The process would be similar for a small business using a cloud-based POS application on an iPad connected to a Bluetooth connected compact card reader. The set up can be simplified if a cash drawer is not needed, as receipts for card transactions can be sent via email or text to customers.
If the business does not have a quality internet connection, it can alternatively use a local hosted POS. One drawback there is that equipment is usually bulky and requires professional installation – and it may only be made available on a contract. On the other hand, a more complex system is likely to possess more in-depth functionality that small card readers do not – from inventory libraries to keep track of stock levels, to hardware tools like scales, barcode scanners, and other devices for taking off security tags.
Inputting data and inventory management
When a POS system has been set up, it’s ready for data entry and inputting information for transactions and on customers. This can be a time-consuming task, and in many cases POS terminals require the same information to be entered about customers and products many times. To save time and effort, look for a POS system that allows customer names and historical transactions to be easily retrieved from a touchscreen interface.
Then you need to think about inventory management, which allows you to know which items and products you have available for customers to buy and which ones have nearly run out. This can save businesses valuable time, energy and money in knowing what items they need to replenish before they run out. It is essential that a business uses an inventory management system that is not overly complex for its employees to get to grips with. Many allow thousands of items to be stored and retrieved at the touch of a few buttons, in addition to issuing real-time monitoring and low stock alerts at the appropriate time.
With a cloud-based POS it is possible to easily generate financial reports for sending to accounting software or accountants who are manually organizing end-of-the-day banking activities.
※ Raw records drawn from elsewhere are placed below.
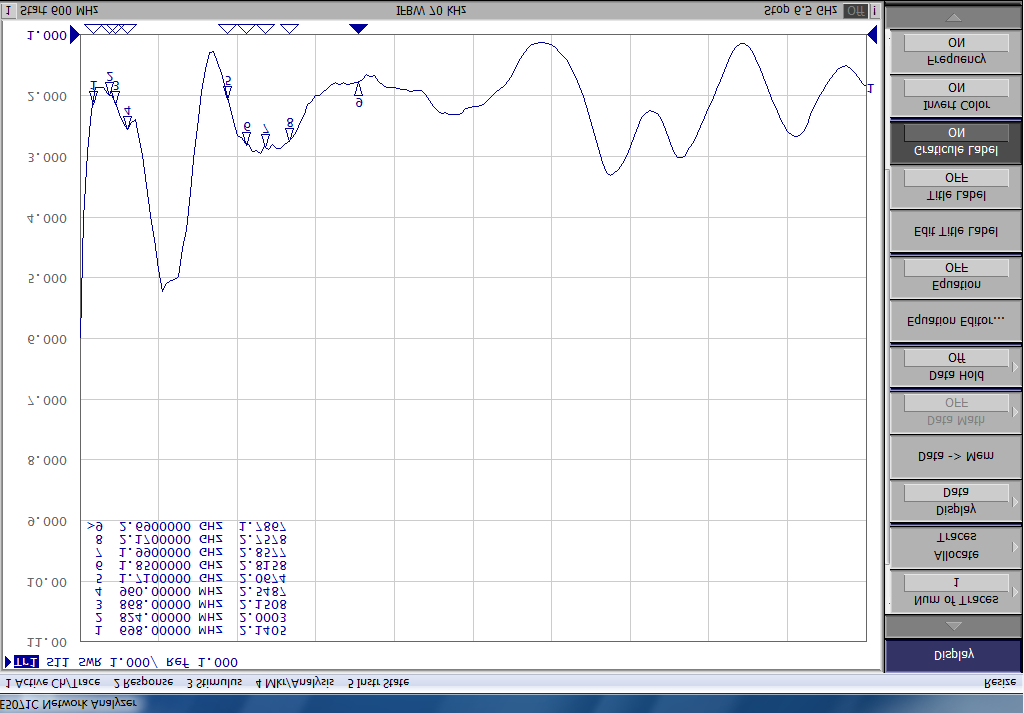Image resolution: width=1024 pixels, height=713 pixels.
Task: Toggle the Title Label softkey
Action: 953,186
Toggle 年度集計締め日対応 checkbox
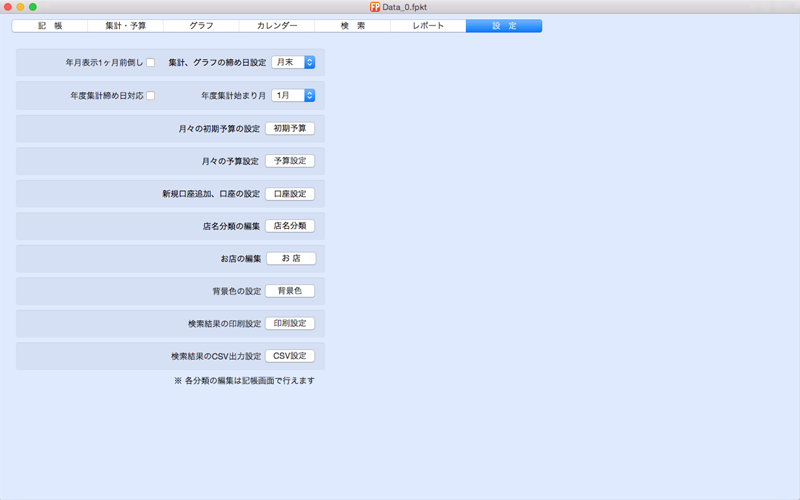 (x=151, y=95)
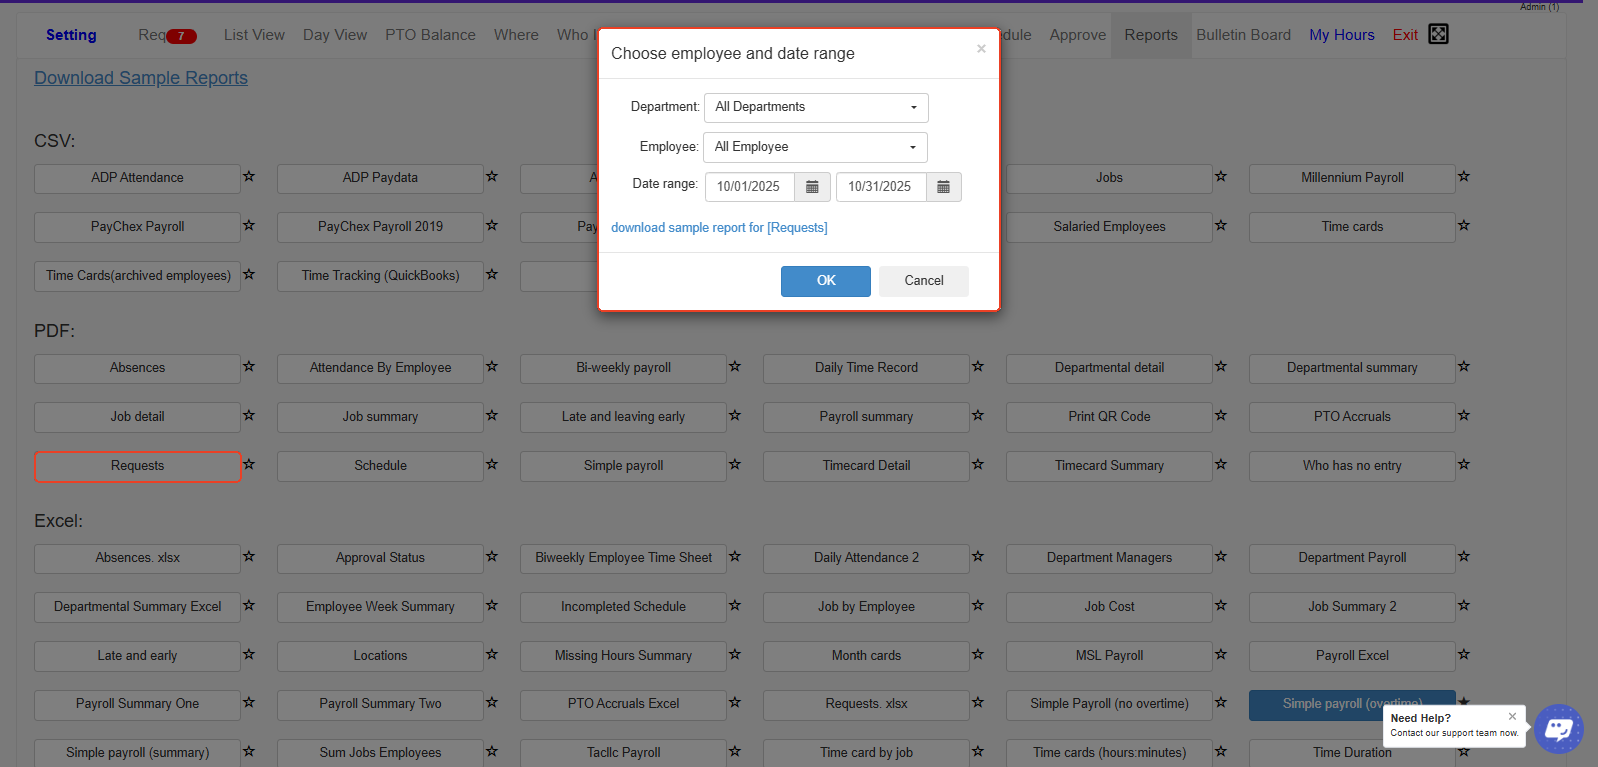Open the PTO Balance tab
This screenshot has height=767, width=1598.
(430, 35)
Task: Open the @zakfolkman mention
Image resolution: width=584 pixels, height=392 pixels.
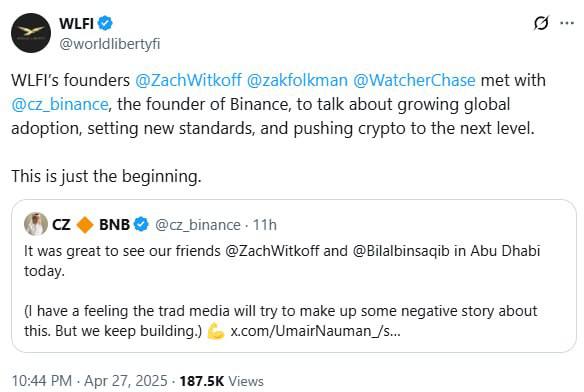Action: pyautogui.click(x=297, y=80)
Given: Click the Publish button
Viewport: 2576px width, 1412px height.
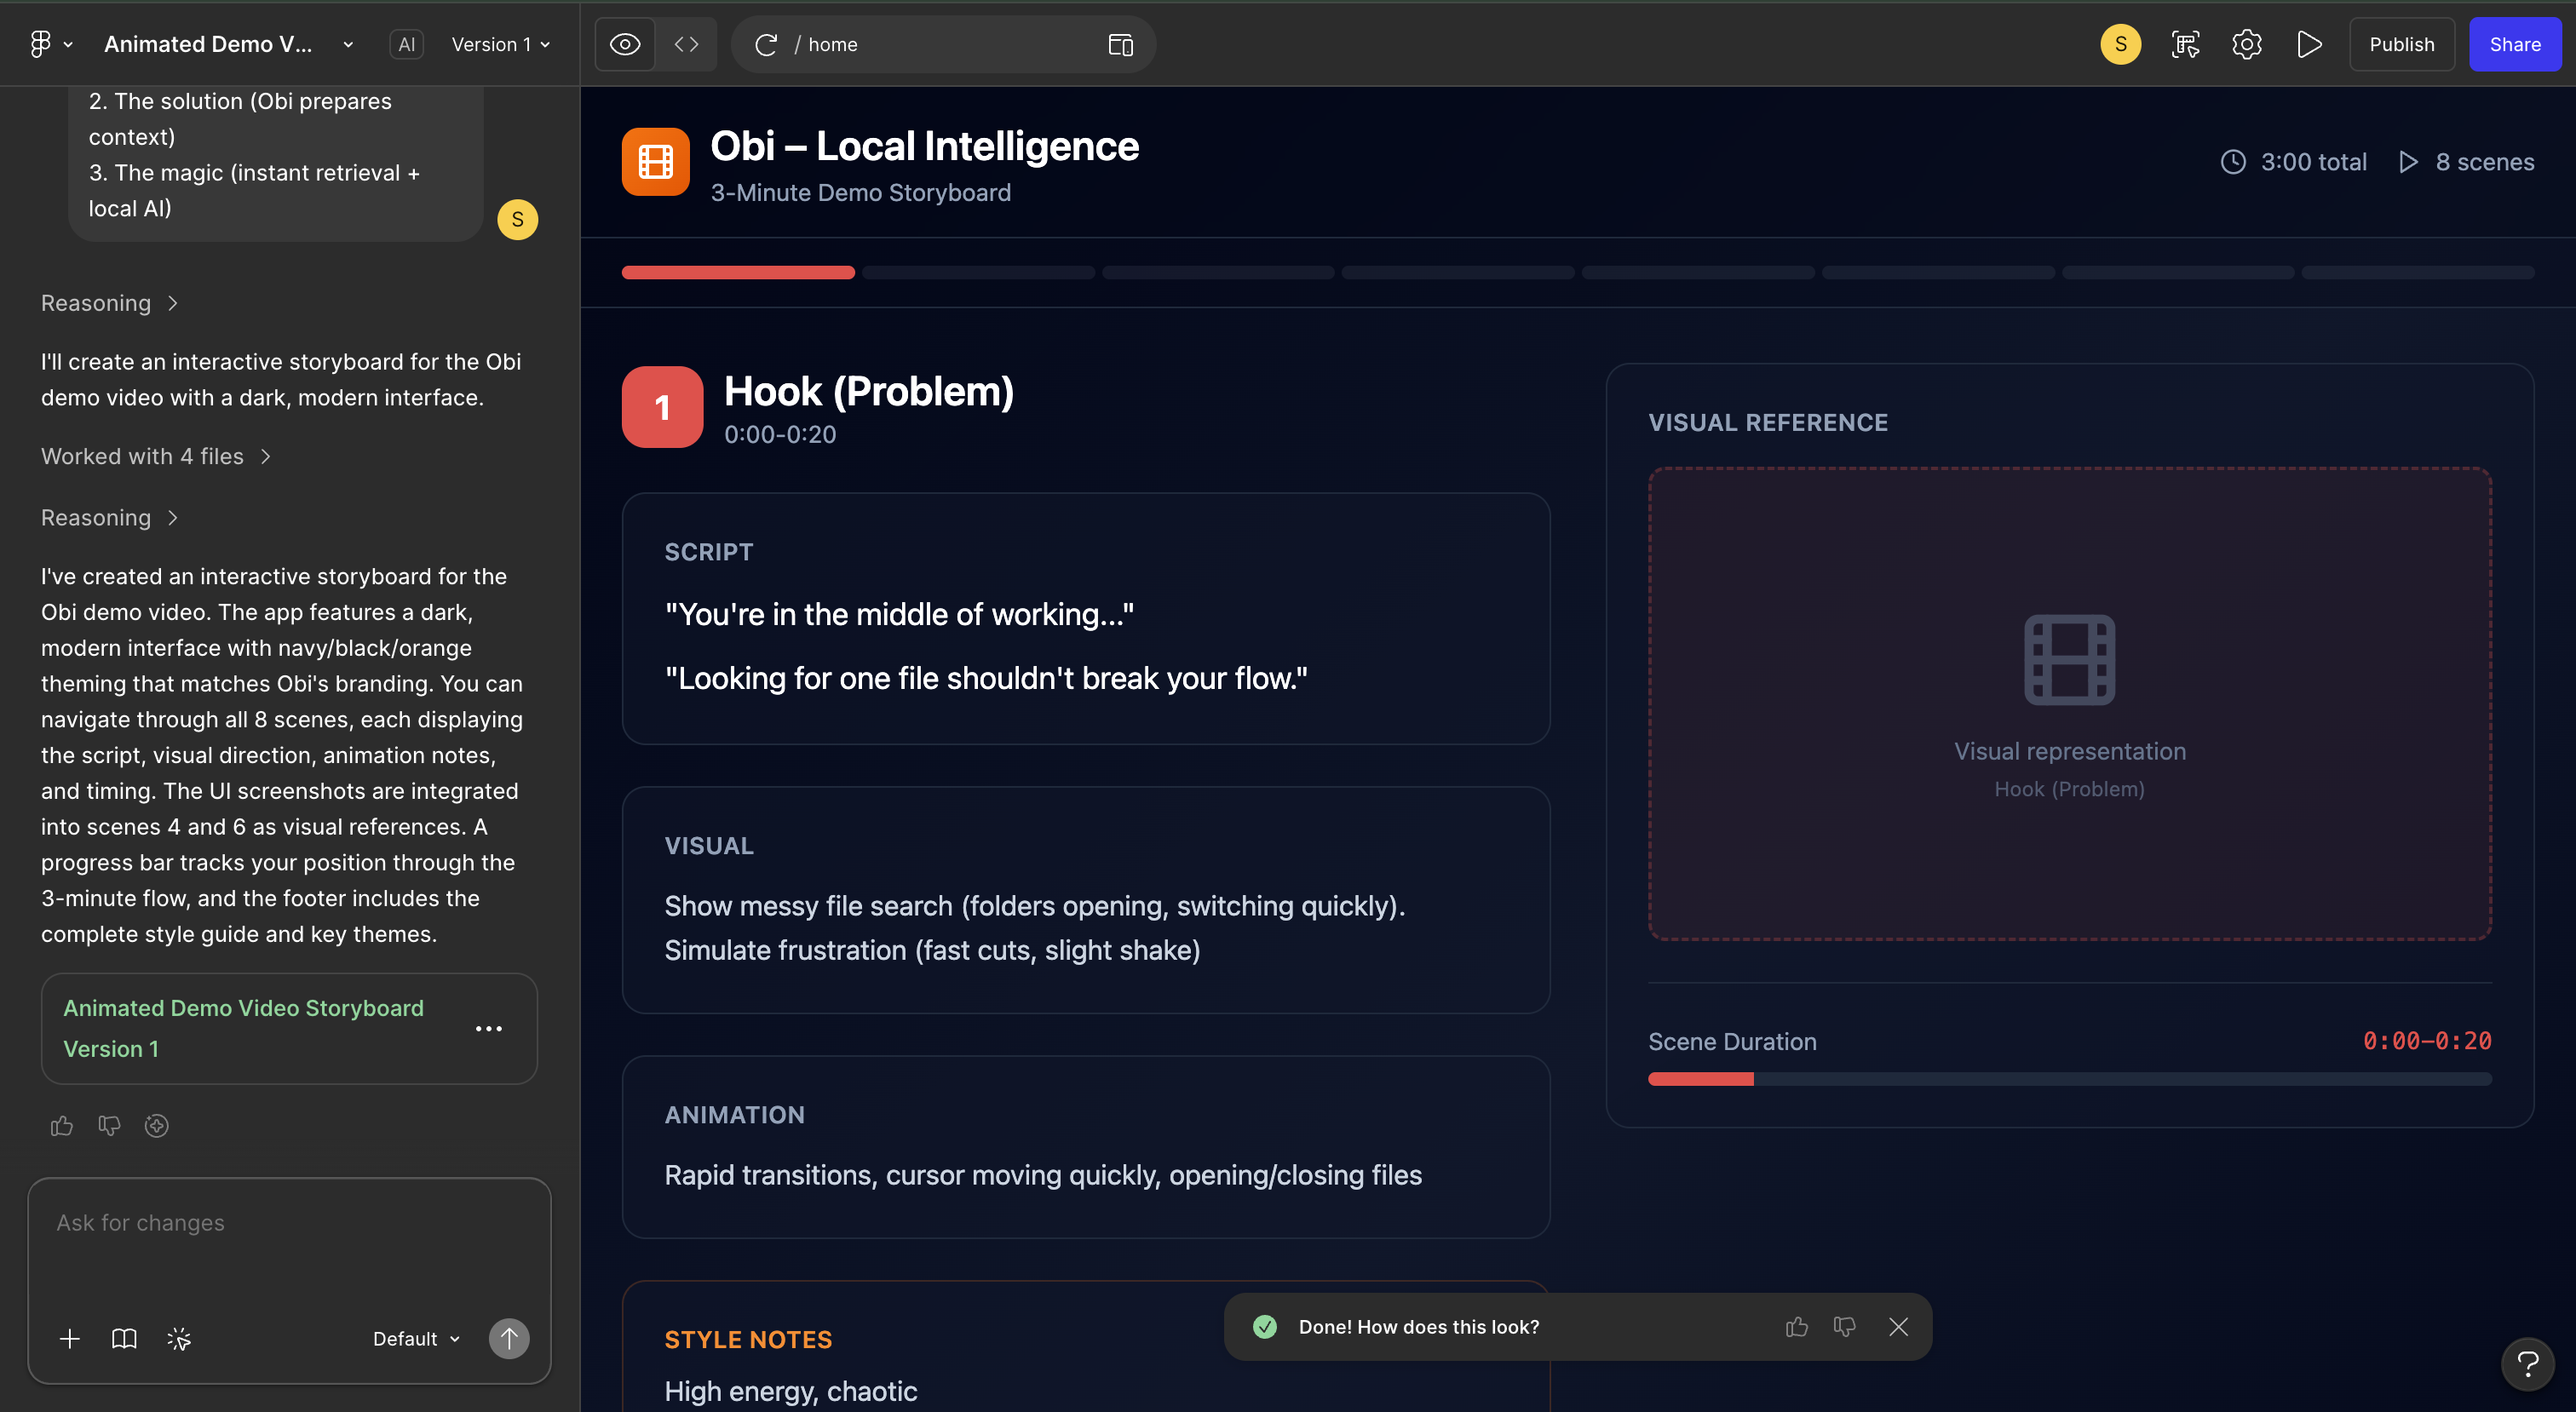Looking at the screenshot, I should click(x=2401, y=44).
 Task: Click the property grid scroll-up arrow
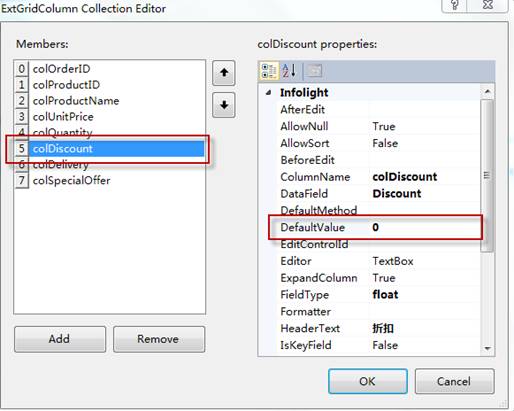click(x=487, y=91)
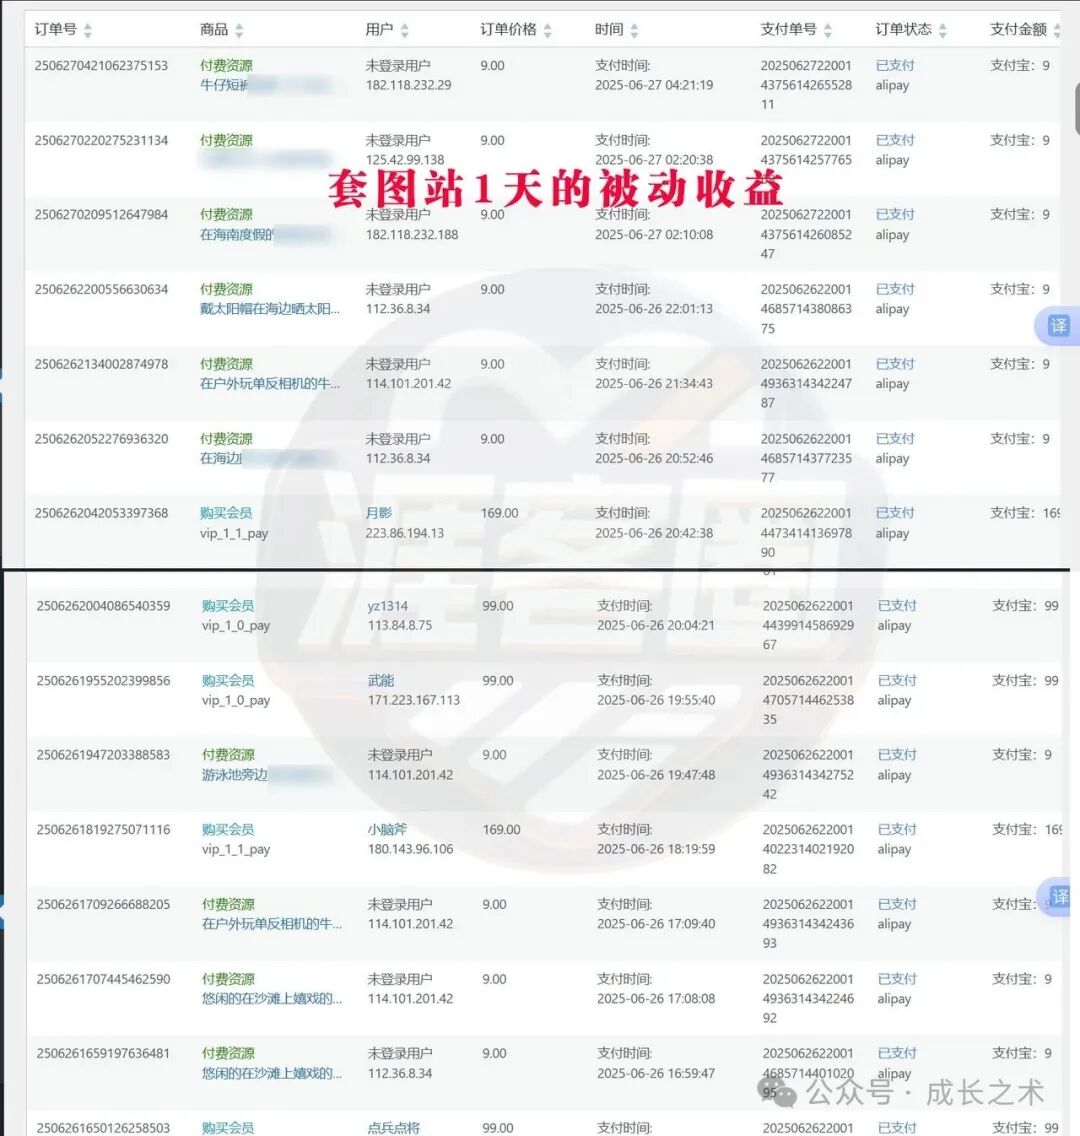
Task: Select user link 小脑斧
Action: coord(387,829)
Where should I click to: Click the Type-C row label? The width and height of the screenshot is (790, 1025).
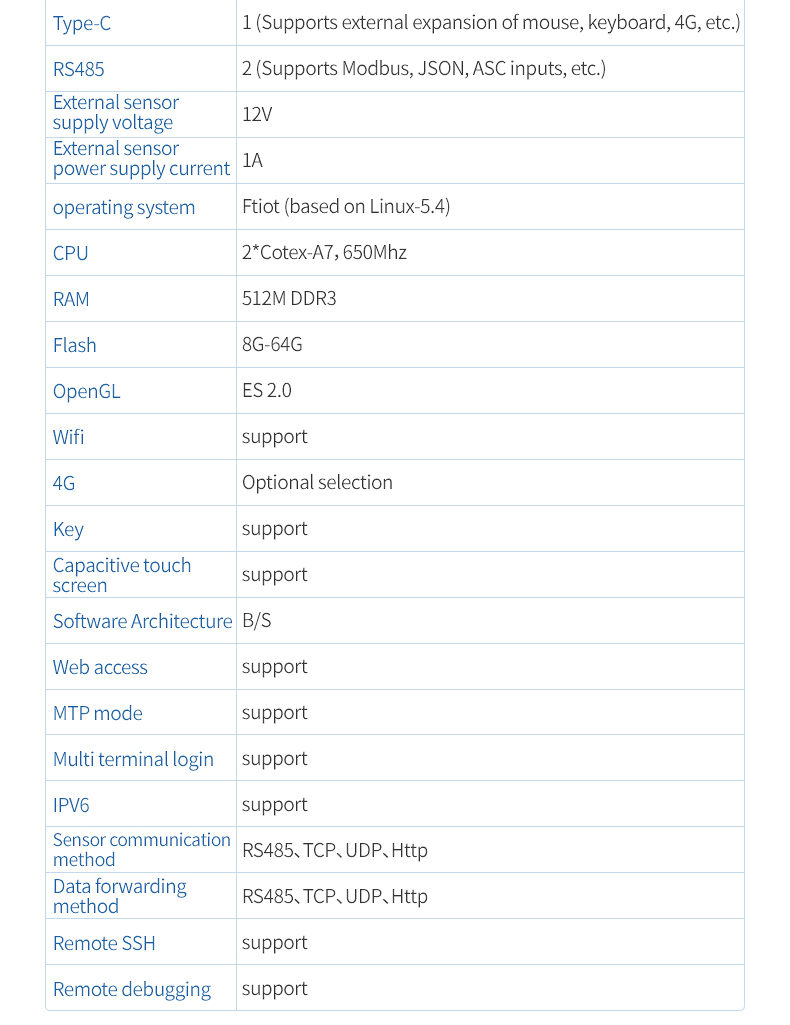[x=82, y=24]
There are several components to reporting – starting with sales reports that are useful for determining which items are most popular and selling the fastest; conversely, it will alert you to those that aren’t selling so well, enabling you to take action.
Additionally, you will need to undertake payment reporting to see if the business is performing well in terms of cash flow. And finally, employee reports are necessary to help identify how well your workers are performing.